▶ _DOCUMENT SECTION_:
*** Block opens ***

Despite liver and kidney utilization rates in the 80-90% range, the donor lung utilization rate for transplantation in the United States is approximately 20%, and the demand for donor lungs far exceeds the supply. This donor lung shortage leads to long waiting times for lung transplantation and a high mortality in patients awaiting lung transplantation. The most common reason for failure to utilize donor lungs for transplantation is donor hypoxemia and pulmonary infiltrates. Although brain dead organ donors are universally mechanically ventilated, the potential contribution of the mode of mechanical ventilation to donor lung dysfunction has not been adequately studied and the choice of ventilator settings during management of the brain dead organ donor is largely empiric. In our recently completed randomized clinical trial of nebulized albuterol versus placebo in 506 organ donors, the extent of radiographic lung atelectasis was a major predictor of poor donor oxygenation and lower rates of lung utilization. An open lung protective ventilator (OLPV) that aims to reduce atelectasis by maximizing lung recruitment while minimizing lung injury has improved outcomes in other clinical settings including patients with and at risk for acute lung injury and in a small study in European organ donors. However, most U.S. organ donors are still ventilated with a conventional ventilation strategy with low levels of positive end-expiratory pressure (PEEP) and higher tidal volumes. Therefore, we propose to prospectively test the hypothesis that ventilation of organ donors with an OLPV strategy during the donor management period will improve donor lung utilization and oxygenation compared to a conventional higher tidal volume and lower PEEP strategy and to investigate the cellular and molecular mechanisms of human ventilator-associated lung injury.

*** Block closes ***

[Records from a data collection]

*** Block opens ***

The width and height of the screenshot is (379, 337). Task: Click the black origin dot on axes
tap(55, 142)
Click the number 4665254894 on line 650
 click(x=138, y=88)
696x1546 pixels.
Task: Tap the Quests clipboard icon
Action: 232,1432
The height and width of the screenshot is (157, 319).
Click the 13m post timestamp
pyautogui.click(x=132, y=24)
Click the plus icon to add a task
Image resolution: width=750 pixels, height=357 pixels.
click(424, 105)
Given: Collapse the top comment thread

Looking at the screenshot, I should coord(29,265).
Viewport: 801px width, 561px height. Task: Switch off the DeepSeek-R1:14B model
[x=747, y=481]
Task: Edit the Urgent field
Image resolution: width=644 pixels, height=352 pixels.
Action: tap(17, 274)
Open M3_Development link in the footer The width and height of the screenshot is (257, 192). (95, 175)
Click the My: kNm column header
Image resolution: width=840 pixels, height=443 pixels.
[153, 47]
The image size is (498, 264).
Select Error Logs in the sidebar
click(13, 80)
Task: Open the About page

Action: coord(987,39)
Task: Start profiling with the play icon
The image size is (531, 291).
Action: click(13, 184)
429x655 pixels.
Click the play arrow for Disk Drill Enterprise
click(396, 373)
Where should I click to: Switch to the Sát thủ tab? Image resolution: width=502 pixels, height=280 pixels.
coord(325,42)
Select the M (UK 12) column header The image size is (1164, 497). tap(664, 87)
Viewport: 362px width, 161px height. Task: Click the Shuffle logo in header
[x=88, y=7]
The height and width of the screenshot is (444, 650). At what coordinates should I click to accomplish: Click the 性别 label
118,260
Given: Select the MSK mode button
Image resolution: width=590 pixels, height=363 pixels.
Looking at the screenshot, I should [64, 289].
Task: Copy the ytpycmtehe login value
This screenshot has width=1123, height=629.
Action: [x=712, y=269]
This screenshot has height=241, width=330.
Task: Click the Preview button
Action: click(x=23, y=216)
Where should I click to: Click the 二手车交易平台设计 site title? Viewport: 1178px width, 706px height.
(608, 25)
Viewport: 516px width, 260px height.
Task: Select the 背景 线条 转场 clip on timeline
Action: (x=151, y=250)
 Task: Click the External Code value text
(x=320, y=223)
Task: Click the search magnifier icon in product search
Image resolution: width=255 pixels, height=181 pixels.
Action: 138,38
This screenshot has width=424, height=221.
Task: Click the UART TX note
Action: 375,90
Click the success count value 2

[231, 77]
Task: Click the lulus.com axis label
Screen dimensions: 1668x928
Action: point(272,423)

*** Block closes ***

▶ _EXERCISE TASKS_:
1. Answer these questions using the passage on donor lung ventilation.
(a) What is the approximate donor lung utilization rate for transplantation in the United States?
(b) How many organ donors took part in the randomized trial of nebulized albuterol versus placebo?
(c) What ventilation strategy are most U.S. organ donors still ventilated with?
2. Pick up the passage on donor lung ventilation and continue it from its last sentence.

▶ _ANSWER SECTION_:
1.
(a) Approximately 20%.
(b) 506 organ donors.
(c) A conventional ventilation strategy with low levels of positive end-expiratory pressure (PEEP) and higher tidal volumes.

2.
In Aim 1, we will test the effect of an OLPV strategy compared to a conventional ventilator strategy on donor lung utilization, donor oxygenation, atelectasis and recipient outcomes in a randomized clinical trial i 400 donors managed by the California Transplant Donor Network. In translational studies in Aim 2, we will test the effect of an OLPV strategy on lung injury in the excised human lung as measured by (1) alveolar- capillary barrier permeability to protein, (2) the extent of pulmonary edema, (3) histologic grading and (4) also determine whether the protective effects of OLPV are mediated through reductions in lung epithelial injury and apoptosis. Completion of the clinical trial in Aim 1 will have a high impact, providing significant new information that could transform donor management in the United States and lead to increased rates of donor lung utilization, decreased wait times for lung transplantation, and reduced mortality while awaiting lung transplantation. The proposed studies build on the comprehensive and unique infrastructure for donor clinical trials that our team of investigators has developed in collaboration with the California Transplant Donor Network. The proposed studies in Aim 2 will further enhance the impact of the proposed studies by studying the mechanisms of the protective effect of OLPV in large numbers of excised human lungs, a novel resource.
The current supply of donor lungs is inadequate to meet the growing demand. Well-designed studies of scientifically compelling donor management strategies are urgently needed to improve the quality and availability of donor lungs. The proposed studies will test a new mechanical ventilator strategy to optimize donor lung function in order to increase utilization of donor lungs for transplantation.